* **TEXT BLOCK**
··········

As of Friday, October 2, international entry into Kosovo remains restricted. The Kosovo Government approved measures proposed by health officials whereby all foreign citizens entering the country from countries deemed "high risk", according to the European Center for Disease Control (ECDC), must provide proof of a negative reverse transcriptase-polymerase chain reaction (RT-PCR) test taken at most 72 hours prior to arriving. This measure also applies to foreign citizens with a permanent or temporary residence permit. Residents without a negative RT-PCR test will be required to self-isolate for seven days. Reports indicate that travelers transiting through Kosovo and travelers arriving at Pristina International Airport (PRN), leaving within three hours of entry, are exempt.
Airports in Kosovo reopened on June 28, though commercial international flights remain limited. Authorities announced the reopening of land borders on July 1. However, restrictions on entry into neighboring countries may apply.

··········

Stored entries:
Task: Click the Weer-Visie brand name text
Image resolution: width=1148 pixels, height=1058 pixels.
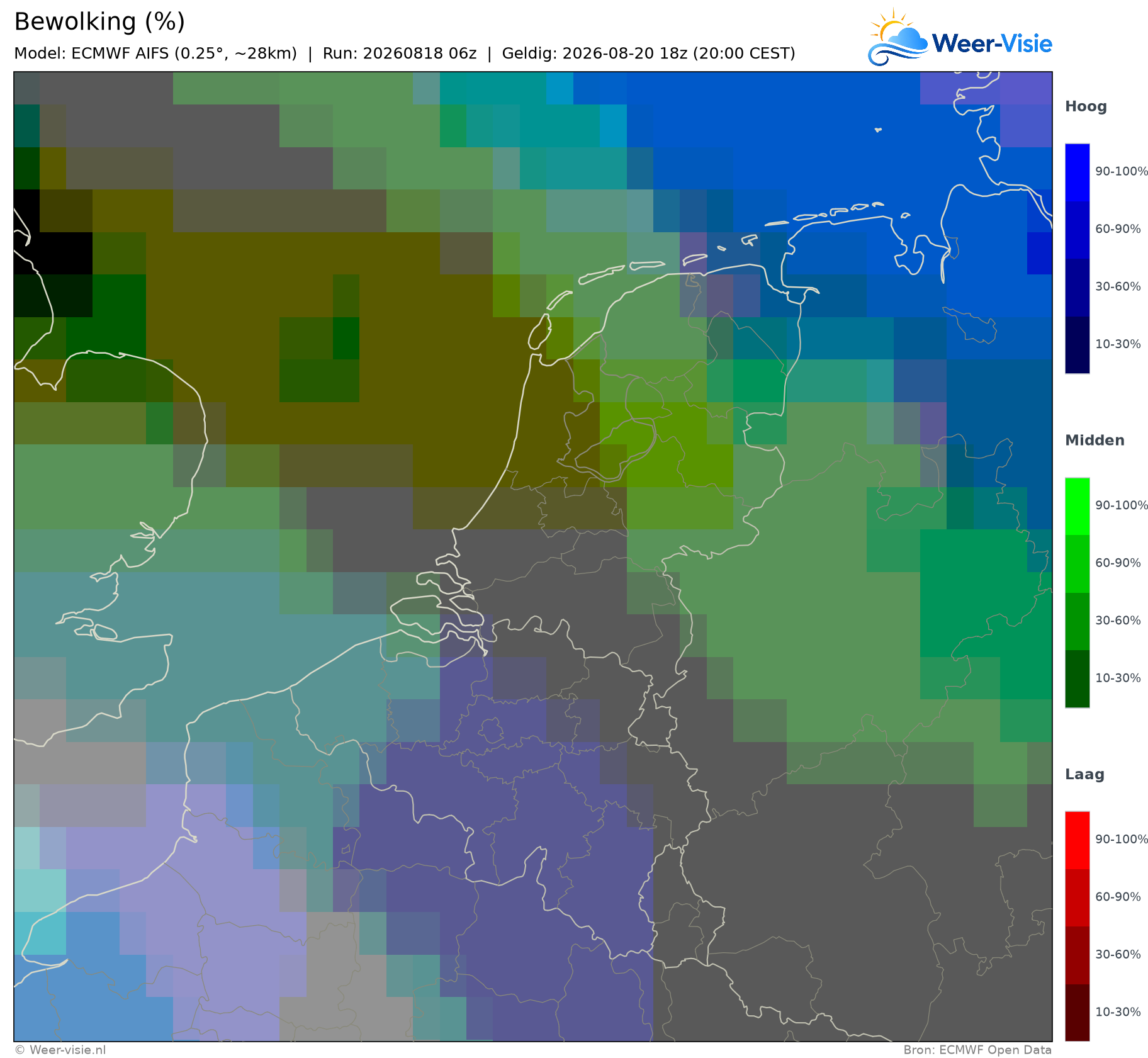Action: (x=992, y=43)
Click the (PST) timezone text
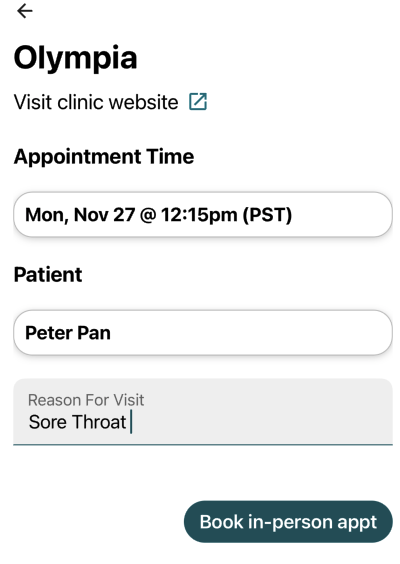 tap(267, 215)
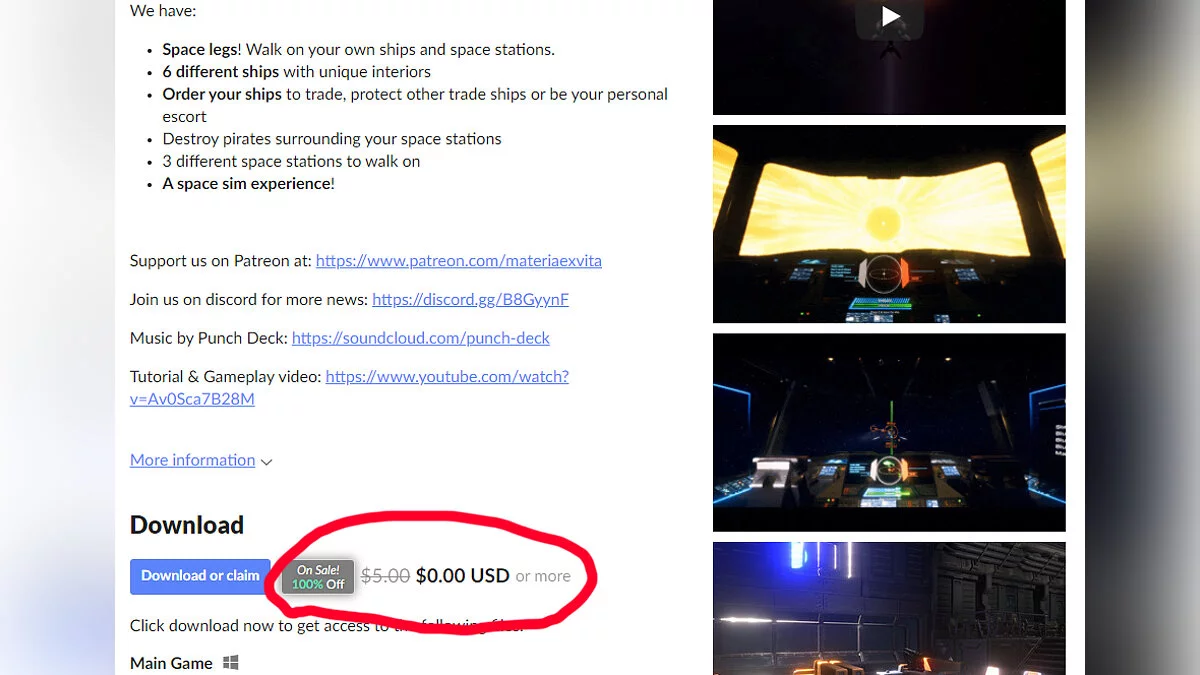Click the bold 'Space legs' feature text
This screenshot has height=675, width=1200.
click(200, 50)
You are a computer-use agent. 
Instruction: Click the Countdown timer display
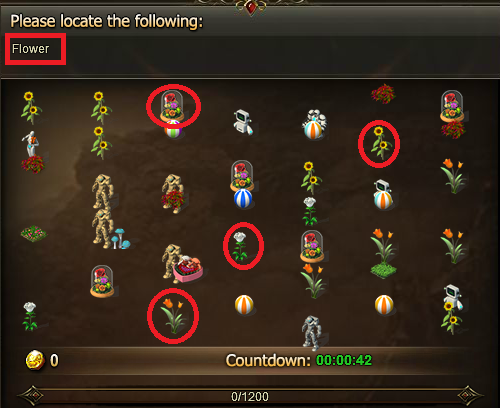[299, 360]
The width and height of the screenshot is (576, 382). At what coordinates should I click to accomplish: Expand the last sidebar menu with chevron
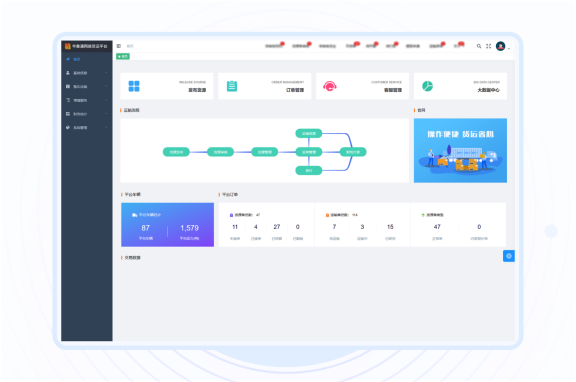click(x=87, y=127)
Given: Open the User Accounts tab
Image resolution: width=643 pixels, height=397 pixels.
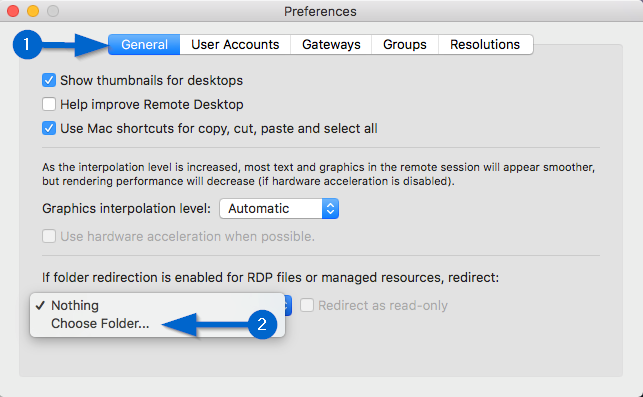Looking at the screenshot, I should pos(235,44).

··········

* **INSTRUCTIONS FOR THE TASK**
Could you extend the text on Kosovo entry restrictions with the next part, picking up after its final sentence? These items are separate material, unrelated to the text on Kosovo entry restrictions.

* **TASK RESULT**
Authorities previously eased domestic restrictions in-country on September 25. The nightly curfew previously implemented nationwide has been lifted. Religious, cultural, sporting, and recreational activities have resumed, following strict regulations. Restaurants, bars, clubs, cafes, shops, and hotels have opened, though establishments selling food are prohibited from operating between 23:30-05:00 (local time). Many businesses, public and private, are operating though restrictions including reduced opening hours and capacity remain in place. Indoor and outdoor public gatherings of more than five people remain prohibited. Individuals are required to wear face masks in all enclosed and outdoor public spaces. Social distancing of 2 m (6 ft) must be observed by all where possible.
As of October 2, health officials have confirmed 12,683 cases of COVID-19 and 488 associated deaths in Kosovo. Further international spread of the virus is expected in the near term.
The first case of COVID-19 was reported on December 31 and the source of the outbreak has been linked to a wet market in Wuhan (Hubei province, China). Since then, human-to-human transmission of the virus has been confirmed.
Cases of the virus have been confirmed in numerous countries and territories worldwide. On March 11, the World Health Organization (WHO) declared the global outbreak a pandemic. Virus-screening and quarantining measures are being implemented at airports worldwide, as well as extensive travel restrictions.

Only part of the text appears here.